_DATA LISTING_.
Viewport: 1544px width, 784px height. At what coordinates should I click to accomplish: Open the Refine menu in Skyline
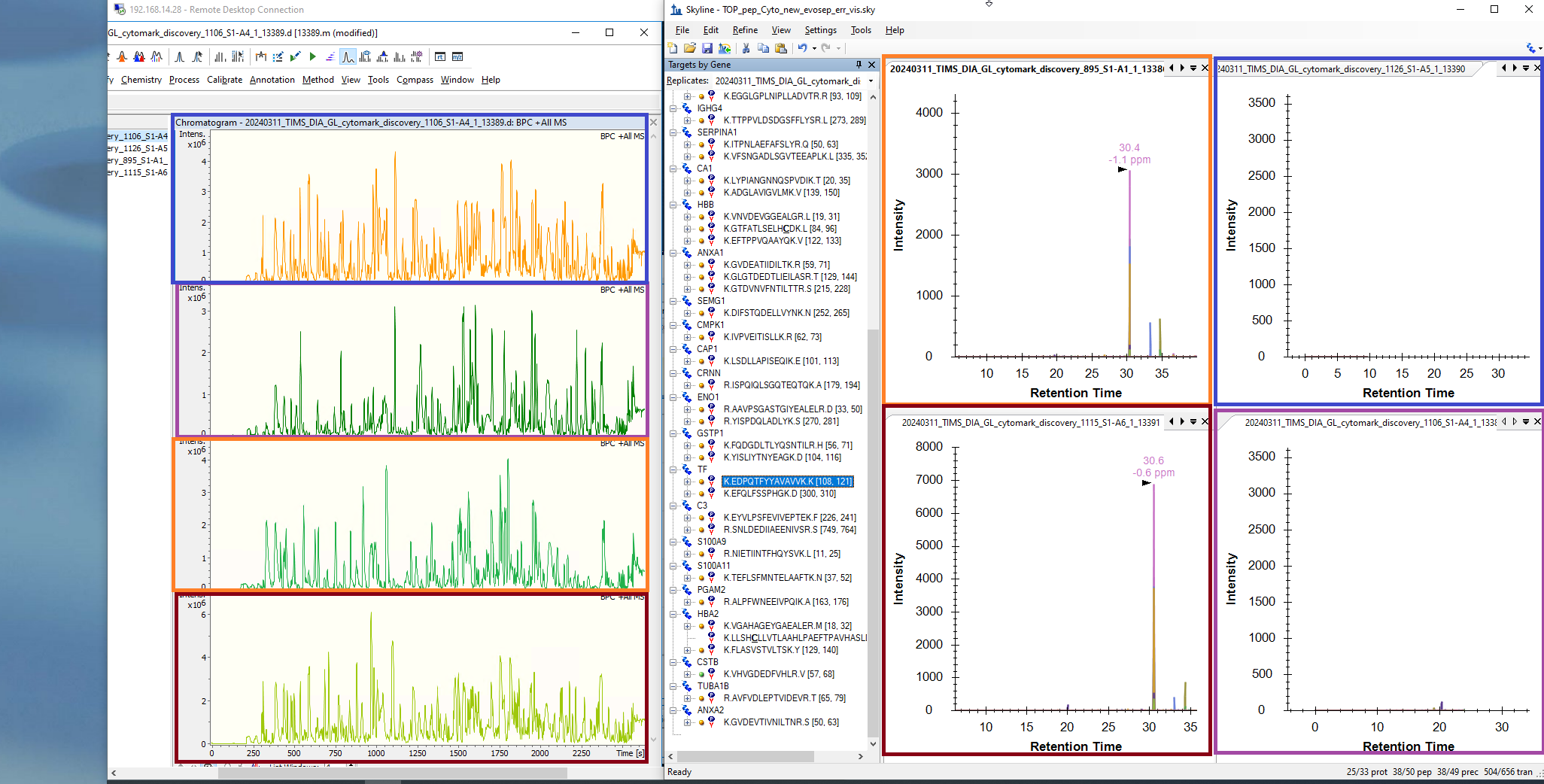coord(744,30)
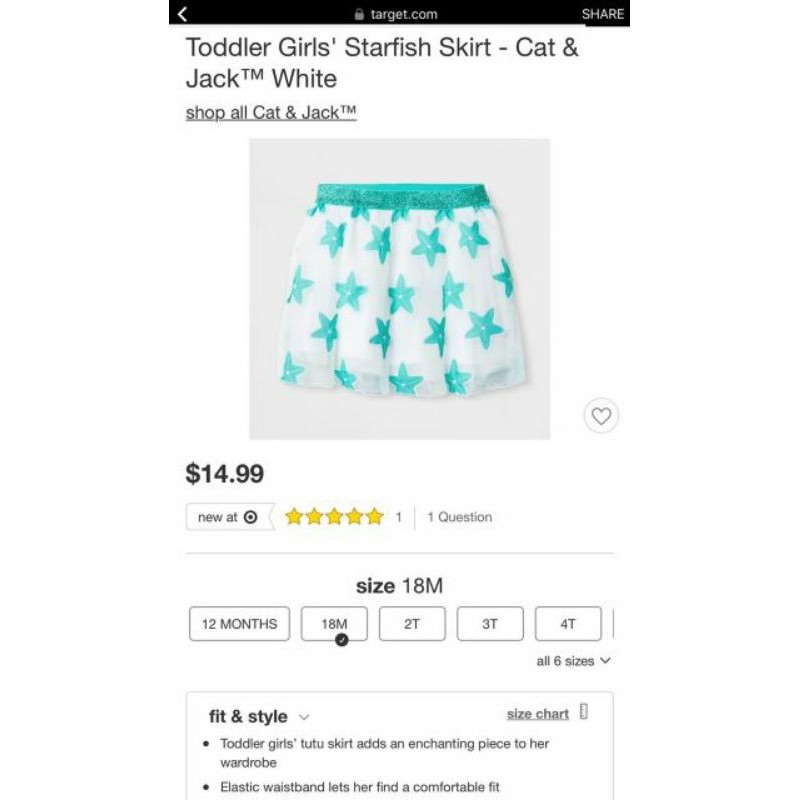Screen dimensions: 800x800
Task: Open shop all Cat & Jack link
Action: tap(271, 112)
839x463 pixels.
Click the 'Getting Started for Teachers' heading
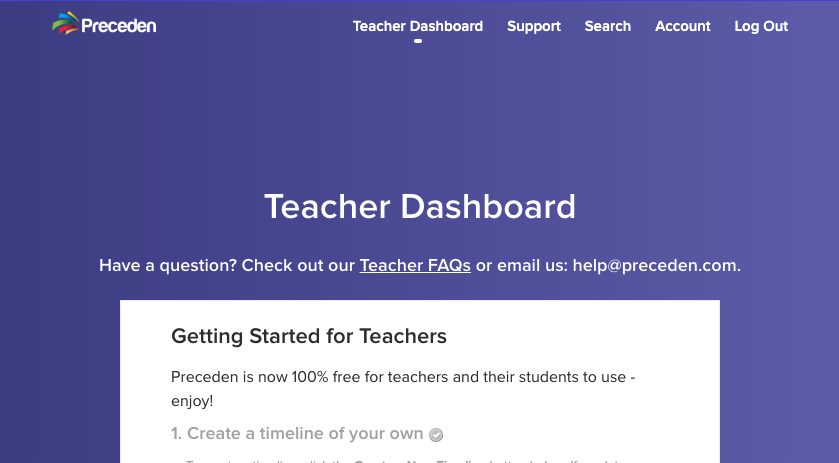(309, 336)
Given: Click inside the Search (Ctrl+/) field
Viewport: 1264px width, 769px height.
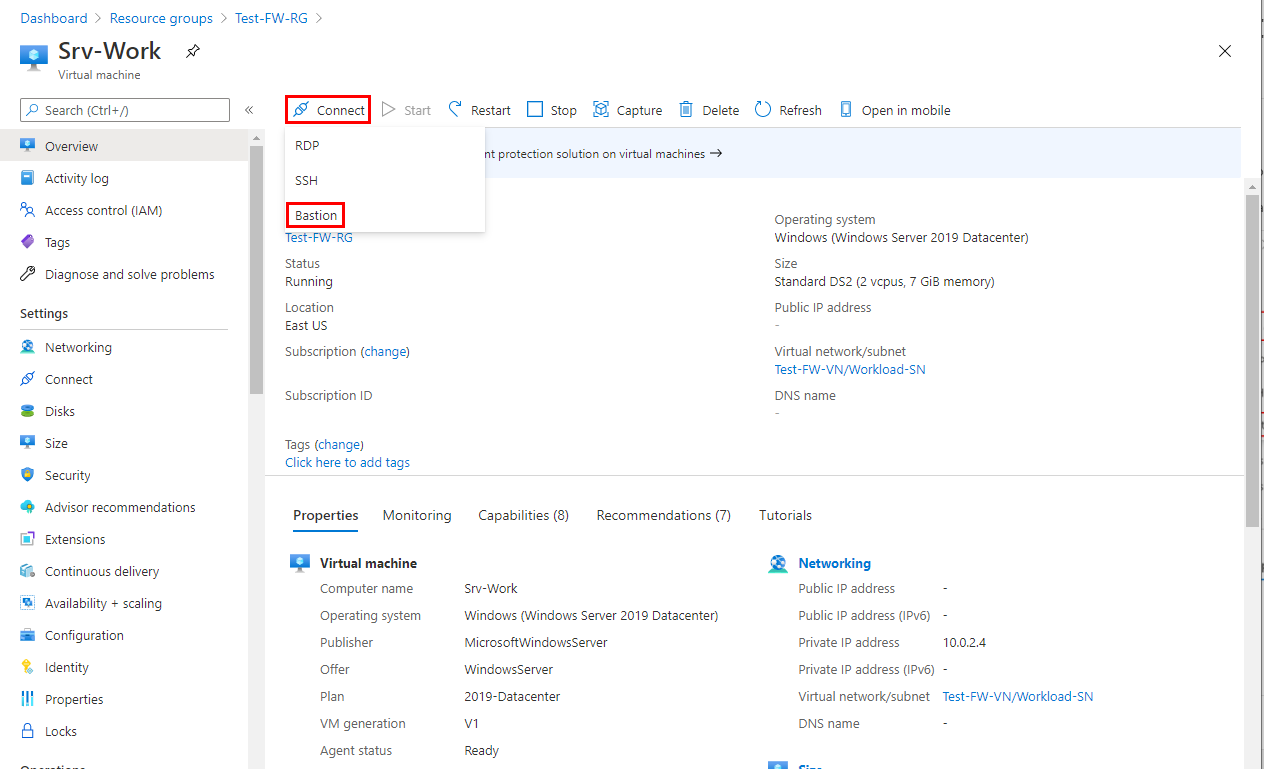Looking at the screenshot, I should pyautogui.click(x=124, y=109).
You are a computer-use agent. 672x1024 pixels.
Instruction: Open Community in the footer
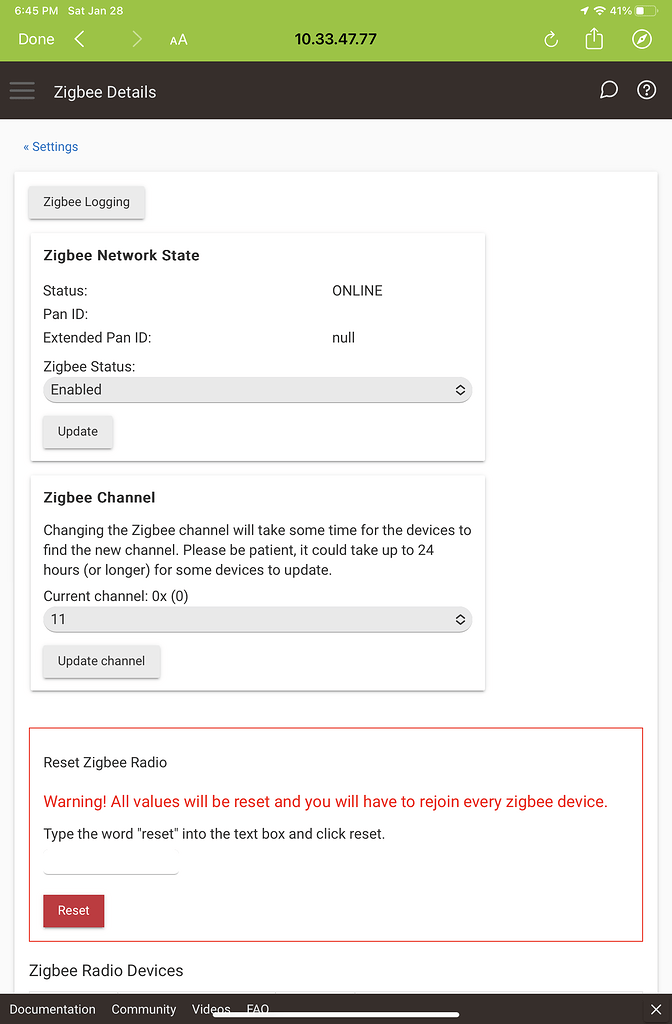pyautogui.click(x=144, y=1010)
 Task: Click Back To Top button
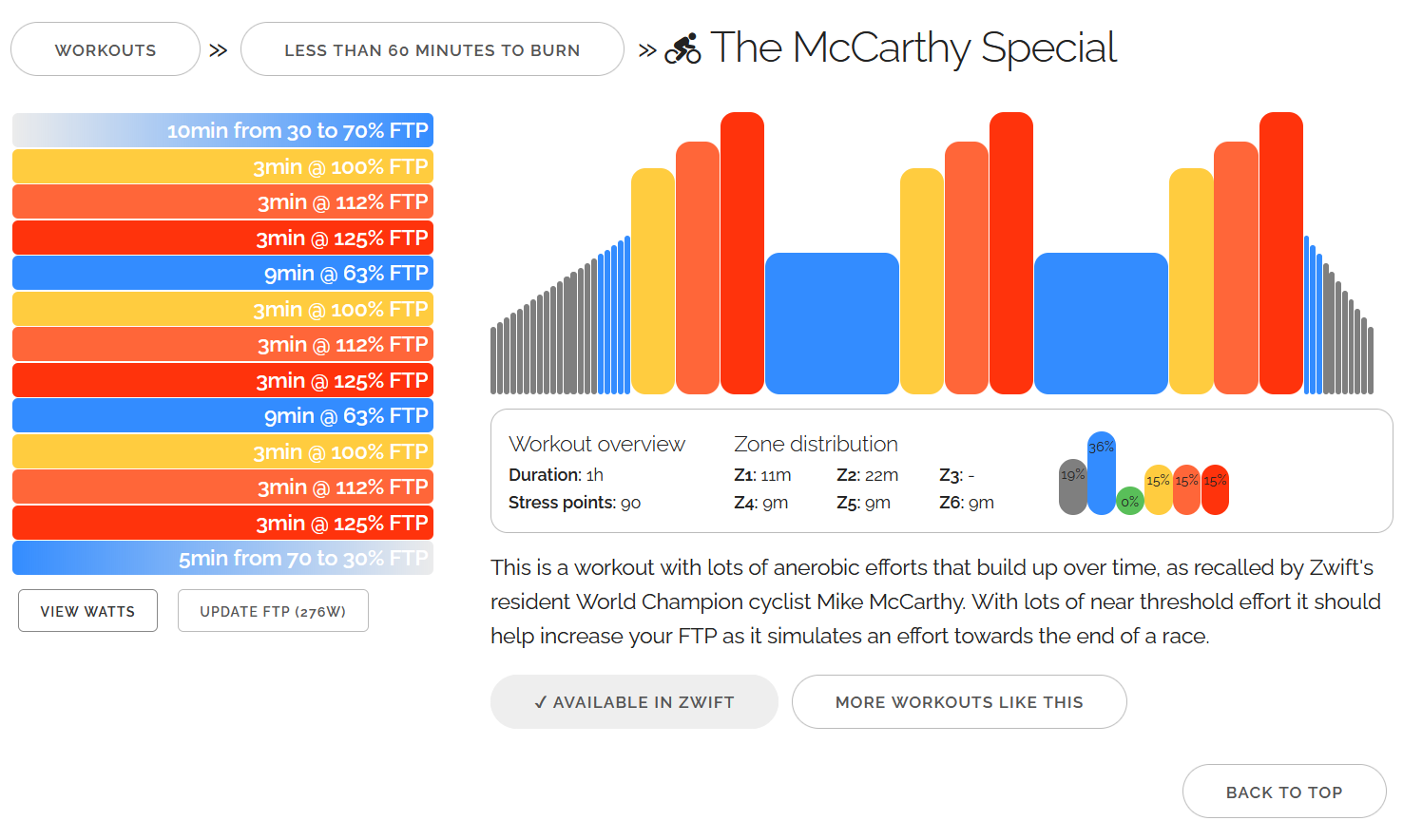[1283, 792]
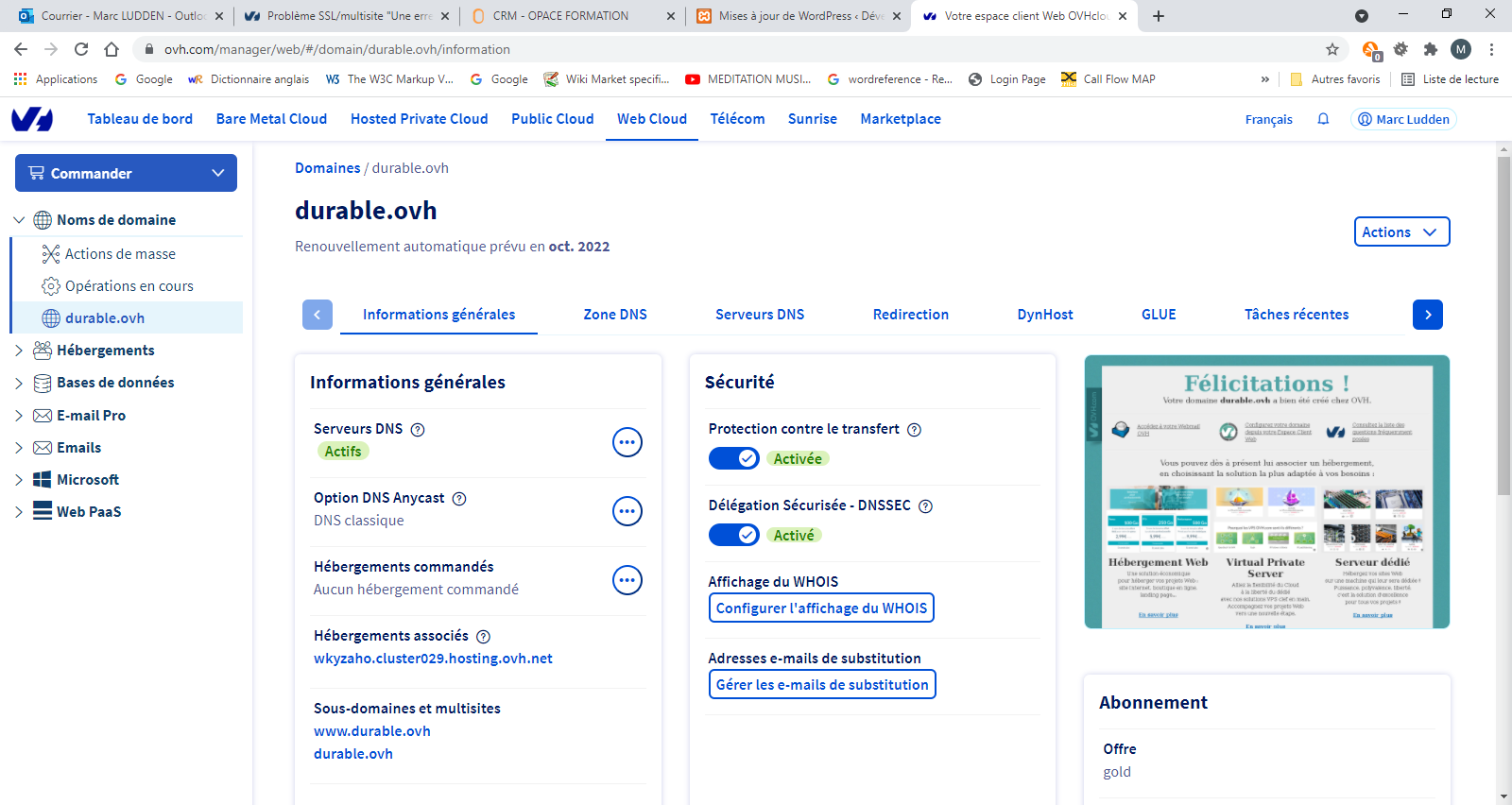Click the OVH logo in header

[x=32, y=119]
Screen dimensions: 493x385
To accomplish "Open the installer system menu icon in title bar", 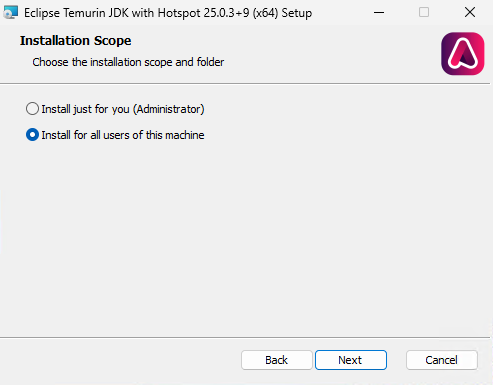I will pyautogui.click(x=10, y=13).

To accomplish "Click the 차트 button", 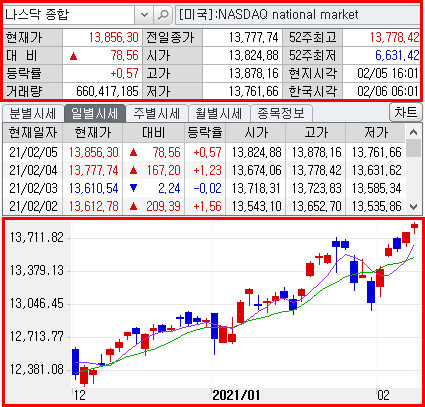I will tap(406, 112).
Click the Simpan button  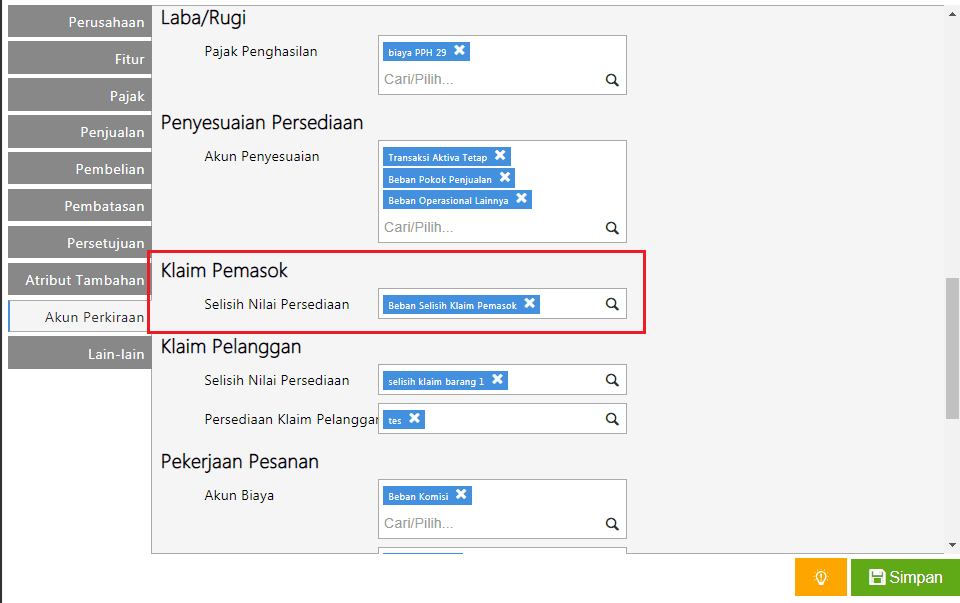[x=904, y=577]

_TASK_. If a line in the data contains the string "pixels", copy it.

_RESPONSE BELOW_.
839x463 pixels.
You are a computer-use agent. 672x1024 pixels.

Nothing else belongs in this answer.